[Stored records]
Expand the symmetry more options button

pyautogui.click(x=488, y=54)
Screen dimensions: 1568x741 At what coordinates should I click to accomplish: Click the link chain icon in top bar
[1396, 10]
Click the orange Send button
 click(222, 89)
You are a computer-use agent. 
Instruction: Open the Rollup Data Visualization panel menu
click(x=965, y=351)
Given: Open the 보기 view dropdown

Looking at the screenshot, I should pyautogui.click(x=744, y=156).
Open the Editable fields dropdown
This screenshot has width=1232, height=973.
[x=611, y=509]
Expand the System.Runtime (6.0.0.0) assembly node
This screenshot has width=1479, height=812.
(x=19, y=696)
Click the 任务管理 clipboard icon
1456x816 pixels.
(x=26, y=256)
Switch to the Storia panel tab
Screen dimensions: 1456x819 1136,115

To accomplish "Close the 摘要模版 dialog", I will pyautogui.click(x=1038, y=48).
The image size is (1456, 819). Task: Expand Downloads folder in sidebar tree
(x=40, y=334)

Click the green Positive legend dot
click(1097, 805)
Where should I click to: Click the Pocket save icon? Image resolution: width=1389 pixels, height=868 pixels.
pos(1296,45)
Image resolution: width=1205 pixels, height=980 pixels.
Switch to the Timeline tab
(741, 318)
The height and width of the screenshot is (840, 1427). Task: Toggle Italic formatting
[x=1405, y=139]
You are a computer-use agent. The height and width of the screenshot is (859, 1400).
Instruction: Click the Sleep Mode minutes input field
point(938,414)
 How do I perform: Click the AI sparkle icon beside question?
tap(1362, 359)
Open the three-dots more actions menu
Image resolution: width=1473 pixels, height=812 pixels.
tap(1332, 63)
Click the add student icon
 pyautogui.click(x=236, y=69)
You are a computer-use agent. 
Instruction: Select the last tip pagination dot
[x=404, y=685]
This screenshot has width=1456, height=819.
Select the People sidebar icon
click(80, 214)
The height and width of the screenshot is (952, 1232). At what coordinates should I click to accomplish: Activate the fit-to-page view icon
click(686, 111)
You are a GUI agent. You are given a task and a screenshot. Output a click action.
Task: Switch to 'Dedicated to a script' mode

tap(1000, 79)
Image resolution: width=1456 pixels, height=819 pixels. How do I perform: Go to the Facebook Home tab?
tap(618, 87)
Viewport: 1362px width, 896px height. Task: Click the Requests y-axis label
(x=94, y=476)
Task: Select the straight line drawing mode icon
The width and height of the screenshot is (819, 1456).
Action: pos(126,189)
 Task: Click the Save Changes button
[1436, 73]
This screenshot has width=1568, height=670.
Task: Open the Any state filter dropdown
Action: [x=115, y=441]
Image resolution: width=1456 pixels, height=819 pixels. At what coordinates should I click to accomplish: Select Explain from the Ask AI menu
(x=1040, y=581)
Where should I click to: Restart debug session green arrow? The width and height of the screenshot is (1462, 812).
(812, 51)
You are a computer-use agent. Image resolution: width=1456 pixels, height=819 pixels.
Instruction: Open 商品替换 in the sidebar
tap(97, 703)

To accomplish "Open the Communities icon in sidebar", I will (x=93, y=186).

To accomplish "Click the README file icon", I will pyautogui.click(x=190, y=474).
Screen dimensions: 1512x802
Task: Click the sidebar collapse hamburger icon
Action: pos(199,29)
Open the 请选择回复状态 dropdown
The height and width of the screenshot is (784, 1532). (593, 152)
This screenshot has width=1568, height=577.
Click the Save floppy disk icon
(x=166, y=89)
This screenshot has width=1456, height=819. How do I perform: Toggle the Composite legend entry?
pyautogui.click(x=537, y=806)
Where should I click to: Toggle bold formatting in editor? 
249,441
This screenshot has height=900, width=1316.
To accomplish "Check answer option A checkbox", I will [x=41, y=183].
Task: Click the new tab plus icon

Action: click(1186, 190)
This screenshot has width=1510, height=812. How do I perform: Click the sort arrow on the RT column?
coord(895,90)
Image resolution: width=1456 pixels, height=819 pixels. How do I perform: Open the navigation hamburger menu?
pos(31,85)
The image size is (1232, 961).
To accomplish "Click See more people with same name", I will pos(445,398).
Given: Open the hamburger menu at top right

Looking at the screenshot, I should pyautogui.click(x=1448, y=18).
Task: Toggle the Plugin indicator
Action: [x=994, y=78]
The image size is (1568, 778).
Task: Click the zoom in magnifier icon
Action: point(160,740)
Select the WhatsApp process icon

What the exercise asks:
Scan the records for lines with the string "computer". Give the number of such lines and nothing else.

Exercise result:
4